Quién es, qué quiere, por qué se oculta, son preguntas que prefiero no responder. Mejor así. Porque si algo me ha enseñado la vida es que la maldad, cuando se alimenta de dolor e insatisfacción, no conoce límites. Y aunque él pudiera justificarlo como justicia, en el fondo sería solo destrucción. Bastaría conectar un par de puntos, tomar una decisión fría, y todo lo que hoy vive se reduciría a nada.
Una bestia sin compasión ni medida, intempestiva, sería capaz de aniquilarlo todo. Y lo más terrible es que ni siquiera después de ese desastre vendría lo peor. Porque las consecuencias de la violencia no se limitan a las víctimas directas: alcanzan a cualquiera que se cruce con su eco. Basta con un “qué lamentable suceso” para que la onda expansiva llegue al amigo de un amigo, al conocido de un conocido. Y así, el dolor se vuelve contagioso.
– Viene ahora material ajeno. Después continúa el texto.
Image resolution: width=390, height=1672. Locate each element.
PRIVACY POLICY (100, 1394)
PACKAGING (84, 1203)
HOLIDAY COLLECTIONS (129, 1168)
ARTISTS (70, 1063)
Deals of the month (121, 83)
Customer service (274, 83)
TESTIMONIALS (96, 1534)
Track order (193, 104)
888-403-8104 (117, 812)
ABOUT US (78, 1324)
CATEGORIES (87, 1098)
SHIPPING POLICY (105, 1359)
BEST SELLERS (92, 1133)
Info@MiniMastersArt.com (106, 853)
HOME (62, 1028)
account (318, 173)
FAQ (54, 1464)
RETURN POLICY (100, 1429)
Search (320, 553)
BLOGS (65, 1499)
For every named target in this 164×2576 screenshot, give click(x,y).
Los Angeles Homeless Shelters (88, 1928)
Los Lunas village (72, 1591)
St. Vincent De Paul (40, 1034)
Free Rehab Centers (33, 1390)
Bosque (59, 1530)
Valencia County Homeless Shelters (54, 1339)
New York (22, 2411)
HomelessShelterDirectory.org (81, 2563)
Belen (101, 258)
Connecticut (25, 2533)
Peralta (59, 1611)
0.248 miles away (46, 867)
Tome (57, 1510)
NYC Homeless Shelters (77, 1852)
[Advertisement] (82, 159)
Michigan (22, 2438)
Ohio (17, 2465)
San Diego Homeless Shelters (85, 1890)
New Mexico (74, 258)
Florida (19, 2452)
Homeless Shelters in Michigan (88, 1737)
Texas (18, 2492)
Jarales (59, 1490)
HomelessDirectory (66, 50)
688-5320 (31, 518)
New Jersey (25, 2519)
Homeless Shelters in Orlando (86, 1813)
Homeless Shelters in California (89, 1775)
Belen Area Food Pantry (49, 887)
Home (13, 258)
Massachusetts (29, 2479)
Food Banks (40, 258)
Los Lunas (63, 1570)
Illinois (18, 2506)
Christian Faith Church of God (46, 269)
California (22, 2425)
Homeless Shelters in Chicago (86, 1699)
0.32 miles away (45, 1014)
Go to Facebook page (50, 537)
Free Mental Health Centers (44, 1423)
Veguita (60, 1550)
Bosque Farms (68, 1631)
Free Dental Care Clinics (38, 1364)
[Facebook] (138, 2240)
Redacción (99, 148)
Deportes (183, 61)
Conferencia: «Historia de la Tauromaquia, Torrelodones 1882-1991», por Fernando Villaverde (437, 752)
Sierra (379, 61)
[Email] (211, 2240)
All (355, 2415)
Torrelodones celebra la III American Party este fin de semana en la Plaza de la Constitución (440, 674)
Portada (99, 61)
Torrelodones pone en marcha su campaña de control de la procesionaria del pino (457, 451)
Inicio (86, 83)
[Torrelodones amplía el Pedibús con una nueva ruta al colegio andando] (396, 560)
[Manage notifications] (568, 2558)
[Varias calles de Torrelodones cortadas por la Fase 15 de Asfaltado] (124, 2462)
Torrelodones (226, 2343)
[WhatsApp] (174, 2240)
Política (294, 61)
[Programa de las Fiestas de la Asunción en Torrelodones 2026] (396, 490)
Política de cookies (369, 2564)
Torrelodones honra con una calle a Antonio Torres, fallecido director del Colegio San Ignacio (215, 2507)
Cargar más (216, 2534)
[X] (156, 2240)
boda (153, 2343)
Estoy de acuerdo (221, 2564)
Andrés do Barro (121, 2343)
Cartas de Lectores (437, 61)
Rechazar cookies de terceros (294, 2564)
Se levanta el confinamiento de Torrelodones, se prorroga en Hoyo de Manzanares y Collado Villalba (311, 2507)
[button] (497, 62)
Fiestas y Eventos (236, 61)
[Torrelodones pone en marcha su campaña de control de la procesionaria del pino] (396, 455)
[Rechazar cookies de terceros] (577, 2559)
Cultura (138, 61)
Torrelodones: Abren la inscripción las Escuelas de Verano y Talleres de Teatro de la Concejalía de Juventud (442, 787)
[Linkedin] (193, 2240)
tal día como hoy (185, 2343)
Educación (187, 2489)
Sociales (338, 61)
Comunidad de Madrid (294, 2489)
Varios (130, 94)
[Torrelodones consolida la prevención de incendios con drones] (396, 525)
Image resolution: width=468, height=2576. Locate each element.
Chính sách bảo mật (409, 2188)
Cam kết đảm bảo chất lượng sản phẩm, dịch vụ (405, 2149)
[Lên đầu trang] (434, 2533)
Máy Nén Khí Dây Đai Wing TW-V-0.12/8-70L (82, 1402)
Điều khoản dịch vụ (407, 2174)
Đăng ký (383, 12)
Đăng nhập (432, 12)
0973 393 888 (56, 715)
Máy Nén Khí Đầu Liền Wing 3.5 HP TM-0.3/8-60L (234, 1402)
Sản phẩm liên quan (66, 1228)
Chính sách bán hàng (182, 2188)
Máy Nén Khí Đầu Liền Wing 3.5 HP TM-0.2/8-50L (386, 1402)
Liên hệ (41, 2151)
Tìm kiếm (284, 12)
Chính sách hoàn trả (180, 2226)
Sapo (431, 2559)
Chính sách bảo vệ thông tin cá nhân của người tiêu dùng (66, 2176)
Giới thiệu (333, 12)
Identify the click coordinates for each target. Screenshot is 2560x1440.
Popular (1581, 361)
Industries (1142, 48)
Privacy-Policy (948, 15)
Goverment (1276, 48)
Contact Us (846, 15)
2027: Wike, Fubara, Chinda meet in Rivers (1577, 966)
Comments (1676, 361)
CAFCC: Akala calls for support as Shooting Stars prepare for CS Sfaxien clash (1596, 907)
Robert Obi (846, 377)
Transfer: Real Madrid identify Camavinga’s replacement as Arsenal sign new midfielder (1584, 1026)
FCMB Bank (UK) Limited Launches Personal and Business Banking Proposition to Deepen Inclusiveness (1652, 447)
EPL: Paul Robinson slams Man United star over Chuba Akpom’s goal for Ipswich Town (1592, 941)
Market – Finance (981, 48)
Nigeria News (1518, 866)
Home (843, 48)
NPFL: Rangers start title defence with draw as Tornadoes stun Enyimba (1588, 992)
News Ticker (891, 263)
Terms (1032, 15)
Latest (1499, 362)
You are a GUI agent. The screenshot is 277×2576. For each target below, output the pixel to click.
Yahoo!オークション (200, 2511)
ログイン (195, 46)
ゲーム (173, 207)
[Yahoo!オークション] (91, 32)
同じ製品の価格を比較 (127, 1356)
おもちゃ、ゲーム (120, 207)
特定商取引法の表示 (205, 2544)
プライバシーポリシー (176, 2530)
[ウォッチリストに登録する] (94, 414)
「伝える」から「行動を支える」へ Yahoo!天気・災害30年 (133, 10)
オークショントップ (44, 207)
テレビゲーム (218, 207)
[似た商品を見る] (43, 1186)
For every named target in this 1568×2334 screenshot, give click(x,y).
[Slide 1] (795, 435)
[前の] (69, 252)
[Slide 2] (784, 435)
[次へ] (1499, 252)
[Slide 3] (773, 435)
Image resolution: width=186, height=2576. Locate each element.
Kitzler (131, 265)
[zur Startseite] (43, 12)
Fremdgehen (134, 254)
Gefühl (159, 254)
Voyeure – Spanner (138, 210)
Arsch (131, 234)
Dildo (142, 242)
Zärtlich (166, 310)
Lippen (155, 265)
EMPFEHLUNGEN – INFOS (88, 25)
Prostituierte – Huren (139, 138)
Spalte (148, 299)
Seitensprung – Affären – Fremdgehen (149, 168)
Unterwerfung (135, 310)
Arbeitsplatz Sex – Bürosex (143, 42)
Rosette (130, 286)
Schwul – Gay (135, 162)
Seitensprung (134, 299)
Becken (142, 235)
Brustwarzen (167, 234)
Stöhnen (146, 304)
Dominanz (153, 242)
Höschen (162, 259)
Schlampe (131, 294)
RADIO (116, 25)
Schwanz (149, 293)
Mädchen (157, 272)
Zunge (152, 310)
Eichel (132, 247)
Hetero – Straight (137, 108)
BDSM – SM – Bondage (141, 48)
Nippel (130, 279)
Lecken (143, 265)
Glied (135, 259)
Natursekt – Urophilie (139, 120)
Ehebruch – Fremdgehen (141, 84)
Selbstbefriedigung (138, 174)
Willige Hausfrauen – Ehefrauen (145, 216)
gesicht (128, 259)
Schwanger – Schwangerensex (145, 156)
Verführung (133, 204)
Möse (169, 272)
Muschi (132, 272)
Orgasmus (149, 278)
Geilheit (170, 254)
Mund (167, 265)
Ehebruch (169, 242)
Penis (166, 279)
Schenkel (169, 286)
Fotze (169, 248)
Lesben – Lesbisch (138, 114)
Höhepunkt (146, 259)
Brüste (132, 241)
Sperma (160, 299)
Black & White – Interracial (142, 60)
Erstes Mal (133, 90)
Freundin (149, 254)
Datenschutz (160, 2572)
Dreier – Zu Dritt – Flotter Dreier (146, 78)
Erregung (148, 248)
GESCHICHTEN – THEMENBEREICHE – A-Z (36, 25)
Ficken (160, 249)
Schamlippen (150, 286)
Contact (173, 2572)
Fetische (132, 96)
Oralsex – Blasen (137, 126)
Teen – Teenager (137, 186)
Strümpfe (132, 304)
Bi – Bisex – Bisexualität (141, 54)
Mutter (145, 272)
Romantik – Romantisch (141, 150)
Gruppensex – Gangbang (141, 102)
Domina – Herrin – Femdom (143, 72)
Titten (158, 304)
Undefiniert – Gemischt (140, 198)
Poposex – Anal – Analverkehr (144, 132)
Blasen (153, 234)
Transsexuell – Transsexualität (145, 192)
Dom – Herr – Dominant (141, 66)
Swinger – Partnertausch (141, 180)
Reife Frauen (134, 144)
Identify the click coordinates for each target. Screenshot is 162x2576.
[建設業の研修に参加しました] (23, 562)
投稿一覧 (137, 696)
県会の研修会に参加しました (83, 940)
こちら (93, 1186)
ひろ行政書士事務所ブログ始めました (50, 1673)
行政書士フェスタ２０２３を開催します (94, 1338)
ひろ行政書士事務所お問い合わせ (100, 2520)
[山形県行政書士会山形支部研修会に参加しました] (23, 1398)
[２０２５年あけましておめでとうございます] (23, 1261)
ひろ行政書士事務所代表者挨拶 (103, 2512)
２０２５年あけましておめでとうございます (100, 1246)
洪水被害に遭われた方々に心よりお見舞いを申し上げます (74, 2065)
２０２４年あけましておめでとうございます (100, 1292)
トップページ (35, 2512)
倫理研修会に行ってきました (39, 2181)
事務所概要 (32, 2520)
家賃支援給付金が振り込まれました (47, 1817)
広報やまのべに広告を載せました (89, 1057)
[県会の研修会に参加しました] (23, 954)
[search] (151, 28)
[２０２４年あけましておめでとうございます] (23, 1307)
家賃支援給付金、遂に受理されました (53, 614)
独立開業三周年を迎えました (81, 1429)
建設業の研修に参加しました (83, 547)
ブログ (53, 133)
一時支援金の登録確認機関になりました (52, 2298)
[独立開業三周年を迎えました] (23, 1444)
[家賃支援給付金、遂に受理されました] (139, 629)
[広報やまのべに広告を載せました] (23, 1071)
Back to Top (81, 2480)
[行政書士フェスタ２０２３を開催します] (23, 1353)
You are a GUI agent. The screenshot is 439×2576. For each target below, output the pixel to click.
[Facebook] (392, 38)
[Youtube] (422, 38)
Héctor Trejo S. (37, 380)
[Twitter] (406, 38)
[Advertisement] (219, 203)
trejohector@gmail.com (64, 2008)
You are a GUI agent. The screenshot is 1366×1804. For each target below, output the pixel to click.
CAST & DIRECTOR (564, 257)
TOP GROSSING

En ese punto, ya no habría lágrimas suficientes. No existiría escondite ni contexto que pudiera salvarte. Todo se reduciría a un vacío, a una ausencia insoportable.
Y, sin embargo, la vida no debería ser un duelo constante para demostrar quién es más fuerte o más débil. En este momento ni siquiera intento vencer mis miedos. Simplemente camino con ellos, como quien se acostumbra a la sombra que lo acompaña a todas partes. Se han vuelto parte de mí, firma e identidad, una especie de aura invisible. Mientras tanto, me muevo por la normalidad con un trabajo común, actividades simples, rutinas que cualquiera consideraría irrelevantes.
Aun así, agradezco. Agradezco poder sentir, amar, observar, escuchar, oler y saborear. Agradezco pertenecer, aunque sea en un mundo que parece podrirse día con día, en una generación que se autodestruye mientras el Universo, indiferente, sigue su curso. Porque al final eso somos: prescindibles, reemplazables, olvidables, efímeros. Pero también somos testigos. Y en ese testimonio, aunque sea breve, aunque sea insignificante, se esconde la única eternidad que me pertenece.